Tory Kelly Jr., 21, shot Sunday at 12:03 a.m. in the 6300 block of Weirs Ferry Road. Pronounced dead at the scene.
The wounded
- A juvenile girl walked into a hospital with a graze wound shortly before 1 a.m. Saturday. The shooting occurred in the 2600 block of North Belt Drive.
- An adult man was rushed to the hospital with life-threatening injuries Saturday at 7:45 p.m. after a shooting in the 4000 block of Rosa L. Parks Avenue. Graboys said the preliminary investigation indicates the incident was domestic-related.
- An adult man was hospitalized with life-threatening wounds Saturday at 10:26 p.m. after a shooting in the 3400 block of Fountain Circle.
The weekend pushes Montgomery’s homicide count to 14 for the year.
In his press conference, Graboys didn’t keep the blame inside his own department. He told reporters his officers keep arresting violent offenders already out on “bond, probation or bail for other violent crimes”
“We’re the most visible part, and we’re also the part that goes out and tells the public, this is who committed this crime, and this is who we’re charging,” Graboys said.
“But then the rest of that public safety piece in reducing crime also has to belong to the legislature with the laws they pass, and also to the judges with the decisions that they make in regards to these suspects that we are arresting, because we can arrest them, but it’s the justice system that’s going to hold them, so those things need to go into it.”
The carnage lands just days after State Sen. Will Barfoot’s (R-Pike Road) bill to force Montgomery to hire more police officers died quietly on the final day of the 2026 legislative session
SB298 would have required Class 3 municipalities — Montgomery and Huntsville — to maintain a minimum of two full-time officers per 1,000 residents, with the Alabama Law Enforcement Agency authorized to step in if cities failed to comply.

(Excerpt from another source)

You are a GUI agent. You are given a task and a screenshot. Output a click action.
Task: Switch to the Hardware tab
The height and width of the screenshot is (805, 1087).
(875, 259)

Huntsville already meets the threshold. Montgomery does not. Barfoot has estimated MPD employs between 220 and 230 officers — well below the roughly 380 to 400 the bill would have required.
Montgomery Mayor Steven Reed and Chief Graboys had both opposed the measure, calling it state overreach and an unfunded mandate.
Barfoot spent the entire 2026 session warning that Montgomery’s staffing shortage was a public safety emergency. This weekend, the capital city paid the price.